Schuman has done it with a combination of self-motivation, energy, attention to detail and a management style ranging from friendly and paternal to coldly demanding and, some say, overbearing. But even his critics give him credit for impressive leadership and unassailable results.
So Schuman's expected retirement in the next couple of years raises questions about what will happen to the company.
Schuman says he has no idea where his drive comes from, yet his life story offers clues.
Schuman is the only son of Russian Jewish immigrants in New York City. His parents wanted him to become a dentist, but didn't push him, Schuman says. They were hardworking, he says, but not savvy enough to provide direction.
In fact, Schuman says he's never had what he would consider a real mentor.
His earliest motivation to succeed, he says, may have been fear of privation. He slept on a foldout couch in the tiny Bronx apartment where he grew up with his parents and sister, and recalls being embarrassed to bring friends home.
"They'd say, 'Where's your bedroom?' I knew there was better."
At age 11, Schuman went to work at his father's butcher shop in Harlem. His life turned one day in the butcher shop, when he realized that the Schumans had won the trust of their Harlem customers -- no easy feat at the time. If he could win trust in Harlem, he figured, where couldn't he do it?
Schuman decided business was his path, and took leadership roles such as editing his high school newspaper and enrolling in ROTC at New York University. In 1957, he joined Ecolab as a junior salesman straight out of serving with the Army during the Korean War.
Why Ecolab? They had the best sales training program, he says.
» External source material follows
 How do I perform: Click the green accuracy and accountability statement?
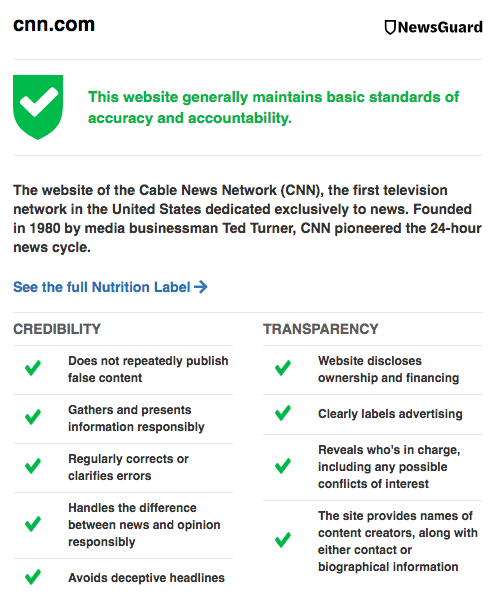pos(273,107)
Schuman's attention to detail is relentless. Schuman revels in the particulars other managers might brush aside -- the details of potential acquisition candidates, the order-fill rates of Ecolab's eight divisions, the salaries of people in companies Ecolab just acquired in Europe, the performance of an errant sales person. He's been known to take issue with the typeface on a warning label.
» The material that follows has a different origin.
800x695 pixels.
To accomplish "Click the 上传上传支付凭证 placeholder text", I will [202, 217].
Schuman avidly digests financial data down to the pricing of particular products. He is eager to use a new software platform due in June that will provide a dizzying array of data from all eight divisions in real time.
"We'll know more about what's going on in the divisions than the divisions do," Schuman chuckles. "That way you can't get snowed in meetings."
Schuman's hands are on nearly every aspect of Ecolab's business -- down to the size of the white chef's hat on a plastic Pillsbury doughboy soap dispenser that an Ecolab marketing group is tinkering with. Schuman is particularly fond of this project, among the first of Ecolab's new ventures into consumer products. But the hat is wrong.
"It's too big," he frets.
Schuman's attention to all things big and small has paid off. During his eight-year tenure as chief executive, Ecolab's stock has nearly quadrupled in value, and the company has solidified its spot as the world's dominant supplier of industrial cleaners and sanitizers. Defying the economic slowdown, Ecolab sales reached $3.4 billion last year, and its stock remains at near-record highs around $50, outperforming the S&P 500 by a wide margin.
Schuman's goals are to achieve earnings-per-share growth of 15 percent, to re-enter the consumer products market and to have 30 percent of Ecolab's growth over the next five years come from acquisitions.
Buffering Ecolab -- besides the natural law that things keep getting dirty -- is that people have continued eating out despite the slowdown, and 35 percent of Ecolab's sales come from restaurants. The company also boosted its bottom line last year by closing some facilities, paring products and laying off more than 500 people.
Schuman made out well. One of Minnesota's most highly paid executives, he received a base salary of $925,000 last year. Add in the $1.5 million bonus, life insurance premiums, company Mercedes, club memberships and matching 401(k) contributions and he earned $2.6 million. He also netted $15.4 million by exercising 485,600 stock options and received another 320,000 stock options that could be worth $10 million or more in the future.
Schuman is ushering Ecolab into a new era. Last summer's merger of Johnson Wax Professional and the DiverseyLever unit of Unilever created a powerhouse competitor for Ecolab across the river in Wisconsin. The new JohnsonDiversey is now the No. 2 industrial and institutional cleaning supplies manufacturer after Ecolab, with an estimated 14 percent global market share compared to Ecolab's 17 percent.
Financial analysts say the fragmented world of industrial cleaners is big enough for both. JohnsonDiversey has taken on significant debt and will be internally focused for a year or so, they say. "There's tons of business to be had without ever really rubbing elbows," says Mark Gulley, an analyst at Banc of America Securities in New York.